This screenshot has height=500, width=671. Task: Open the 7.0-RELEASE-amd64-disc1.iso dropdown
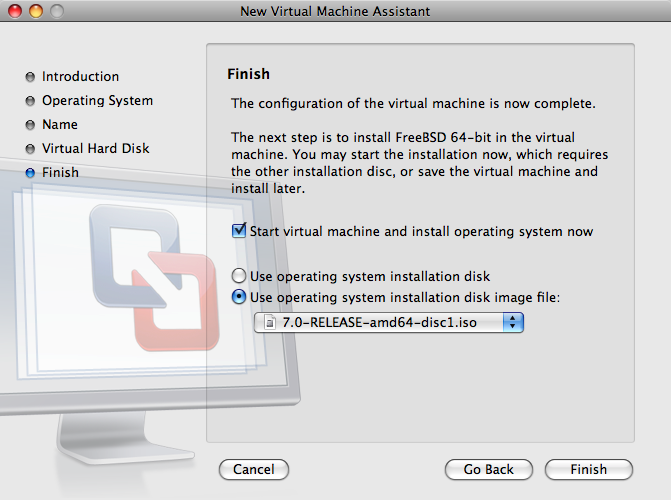coord(389,322)
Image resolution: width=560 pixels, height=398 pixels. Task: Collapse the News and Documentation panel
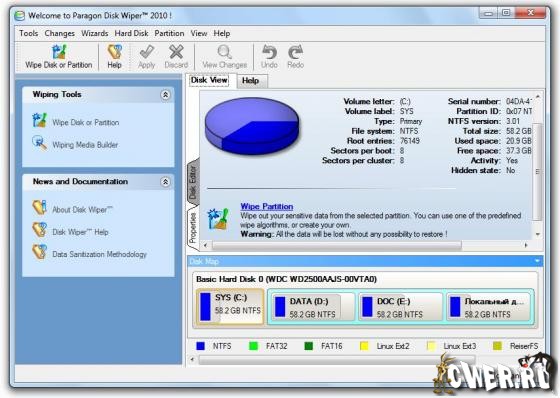[165, 182]
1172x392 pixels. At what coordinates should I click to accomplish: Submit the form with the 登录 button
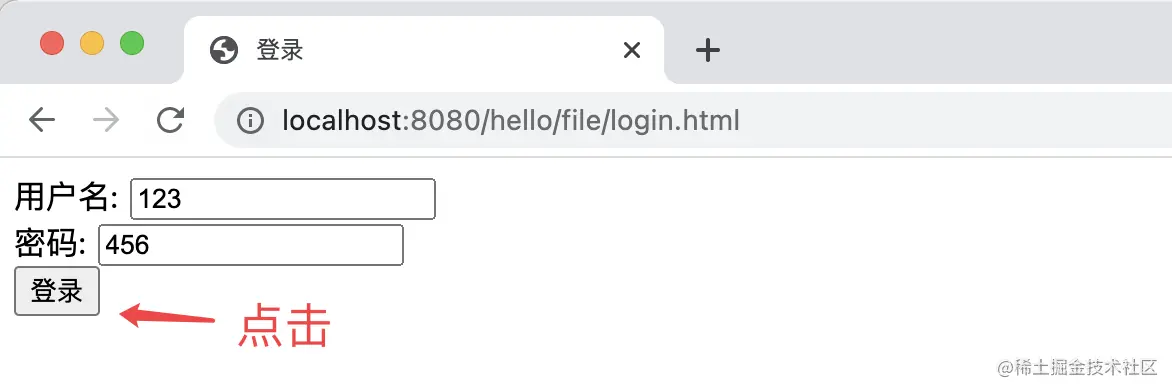pyautogui.click(x=57, y=291)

#####

§ **Task statement**: Without the pictures, return the records above exactly as written.

§ **Response to the exercise**:
This screenshot has height=500, width=671. Task: Open the 7.0-RELEASE-amd64-disc1.iso dropdown
coord(389,322)
Image resolution: width=560 pixels, height=398 pixels. Task: Collapse the News and Documentation panel
[165, 182]
1172x392 pixels. At what coordinates should I click to accomplish: Submit the form with the 登录 button
pyautogui.click(x=57, y=291)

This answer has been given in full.